→ Document excerpt
Daily nursing and rehabilitative care that can be performed only by or under the supervision of, skilled medical personnel.


Skilled Nursing Facility (SNF)

Facility that is certified by Medicare to provide 24-hour nursing care and rehabilitation services in addition to other medical services.


Social Security Disability Insurance (SSDI)

A system of federally provided payments to eligible workers (and, in some cases, their families) when they are unable to continue working because of a disability. Benefits begin with the sixth full month of disability and continue until the individual is capable of substantial gainful activity.

→ Excerpted data
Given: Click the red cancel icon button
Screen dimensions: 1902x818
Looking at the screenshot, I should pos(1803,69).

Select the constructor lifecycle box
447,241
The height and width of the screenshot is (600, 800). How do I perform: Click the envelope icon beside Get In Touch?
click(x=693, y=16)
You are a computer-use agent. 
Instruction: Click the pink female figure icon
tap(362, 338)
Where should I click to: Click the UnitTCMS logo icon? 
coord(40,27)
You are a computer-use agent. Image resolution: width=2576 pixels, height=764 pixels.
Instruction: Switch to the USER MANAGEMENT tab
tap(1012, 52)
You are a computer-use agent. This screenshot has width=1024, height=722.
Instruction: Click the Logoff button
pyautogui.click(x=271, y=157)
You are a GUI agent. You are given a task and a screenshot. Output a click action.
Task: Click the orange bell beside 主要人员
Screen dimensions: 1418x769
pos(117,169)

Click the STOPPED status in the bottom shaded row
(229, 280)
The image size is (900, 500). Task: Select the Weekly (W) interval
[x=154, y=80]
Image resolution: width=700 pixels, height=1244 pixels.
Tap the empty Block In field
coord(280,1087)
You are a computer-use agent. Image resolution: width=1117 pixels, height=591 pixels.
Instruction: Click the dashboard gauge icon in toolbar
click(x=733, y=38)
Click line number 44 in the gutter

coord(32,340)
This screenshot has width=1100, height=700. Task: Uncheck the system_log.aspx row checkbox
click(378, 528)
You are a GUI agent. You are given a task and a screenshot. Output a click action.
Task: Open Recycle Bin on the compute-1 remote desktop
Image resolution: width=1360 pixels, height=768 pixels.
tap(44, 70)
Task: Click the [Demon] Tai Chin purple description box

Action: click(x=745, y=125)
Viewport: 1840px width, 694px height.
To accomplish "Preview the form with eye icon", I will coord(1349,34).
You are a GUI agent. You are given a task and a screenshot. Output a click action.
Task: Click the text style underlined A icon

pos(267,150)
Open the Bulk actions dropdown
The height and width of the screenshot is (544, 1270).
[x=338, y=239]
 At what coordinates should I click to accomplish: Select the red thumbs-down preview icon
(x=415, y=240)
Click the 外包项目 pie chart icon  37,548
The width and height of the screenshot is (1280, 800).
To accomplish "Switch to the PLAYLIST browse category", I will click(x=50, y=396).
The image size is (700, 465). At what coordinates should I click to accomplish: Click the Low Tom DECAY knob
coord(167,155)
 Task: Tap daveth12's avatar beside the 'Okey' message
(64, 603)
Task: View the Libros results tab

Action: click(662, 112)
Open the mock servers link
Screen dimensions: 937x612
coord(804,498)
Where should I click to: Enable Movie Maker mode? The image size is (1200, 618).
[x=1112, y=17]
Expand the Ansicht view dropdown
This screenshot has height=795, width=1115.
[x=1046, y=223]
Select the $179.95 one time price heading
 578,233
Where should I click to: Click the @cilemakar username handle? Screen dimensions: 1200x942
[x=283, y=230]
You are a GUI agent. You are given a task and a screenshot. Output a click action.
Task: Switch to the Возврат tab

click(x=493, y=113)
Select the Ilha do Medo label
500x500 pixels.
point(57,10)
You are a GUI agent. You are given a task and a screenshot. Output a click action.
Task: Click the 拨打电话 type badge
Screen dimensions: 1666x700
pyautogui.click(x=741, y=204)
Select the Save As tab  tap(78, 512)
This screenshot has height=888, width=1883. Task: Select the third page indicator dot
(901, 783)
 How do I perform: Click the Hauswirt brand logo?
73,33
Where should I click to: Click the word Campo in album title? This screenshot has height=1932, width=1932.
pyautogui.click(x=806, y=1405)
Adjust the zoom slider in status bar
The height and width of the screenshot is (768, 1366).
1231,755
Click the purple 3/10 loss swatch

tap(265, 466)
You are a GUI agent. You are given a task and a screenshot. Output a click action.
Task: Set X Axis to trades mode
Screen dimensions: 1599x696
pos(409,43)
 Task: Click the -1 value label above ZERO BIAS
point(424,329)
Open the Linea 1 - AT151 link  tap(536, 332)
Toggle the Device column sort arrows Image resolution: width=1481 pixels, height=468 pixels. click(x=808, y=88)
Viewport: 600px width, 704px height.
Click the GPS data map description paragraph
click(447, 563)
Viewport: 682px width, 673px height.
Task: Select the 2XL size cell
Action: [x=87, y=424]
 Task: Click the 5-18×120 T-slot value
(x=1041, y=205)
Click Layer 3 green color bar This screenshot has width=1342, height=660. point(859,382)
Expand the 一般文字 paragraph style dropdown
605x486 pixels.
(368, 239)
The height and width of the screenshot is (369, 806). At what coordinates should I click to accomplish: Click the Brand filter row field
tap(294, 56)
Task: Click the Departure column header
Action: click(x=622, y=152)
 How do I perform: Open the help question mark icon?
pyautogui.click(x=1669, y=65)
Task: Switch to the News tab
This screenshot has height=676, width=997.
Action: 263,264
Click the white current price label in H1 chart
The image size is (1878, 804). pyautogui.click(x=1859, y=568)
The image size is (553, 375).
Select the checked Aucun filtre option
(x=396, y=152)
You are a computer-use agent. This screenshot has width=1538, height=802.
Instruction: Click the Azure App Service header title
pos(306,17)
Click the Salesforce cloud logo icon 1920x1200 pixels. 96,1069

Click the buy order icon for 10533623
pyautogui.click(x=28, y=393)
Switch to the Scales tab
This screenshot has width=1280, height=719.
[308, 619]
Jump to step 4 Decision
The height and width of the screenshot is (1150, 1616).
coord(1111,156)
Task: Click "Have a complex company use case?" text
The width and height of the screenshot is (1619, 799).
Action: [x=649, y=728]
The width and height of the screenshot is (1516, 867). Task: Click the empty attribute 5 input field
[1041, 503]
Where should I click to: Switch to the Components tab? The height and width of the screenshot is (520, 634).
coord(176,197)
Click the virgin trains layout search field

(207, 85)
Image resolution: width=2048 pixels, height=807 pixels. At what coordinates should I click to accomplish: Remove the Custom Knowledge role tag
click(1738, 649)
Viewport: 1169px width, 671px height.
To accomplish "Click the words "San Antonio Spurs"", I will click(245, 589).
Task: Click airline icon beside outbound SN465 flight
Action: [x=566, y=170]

→ Your tasks
a - In the glossary excerpt, retype the part from "Social Security Disability" up to and including "substantial gainful activity.".
b - Decide whether each statement agrees with the glossary excerpt. Answer yes or no for each and quote the words that settle it. (i) SSDI benefits begin with the third full month of disability. (ii) A Skilled Nursing Facility is certified by Medicare to provide 24-hour nursing care. (iii) SSDI payments are provided by state governments.

→ Solutions per task
a -
Social Security Disability Insurance (SSDI)

A system of federally provided payments to eligible workers (and, in some cases, their families) when they are unable to continue working because of a disability. Benefits begin with the sixth full month of disability and continue until the individual is capable of substantial gainful activity.

b -
(i) No: "Benefits begin with the sixth full month of disability"
(ii) Yes: "certified by Medicare to provide 24-hour nursing care"
(iii) No: "A system of federally provided payments"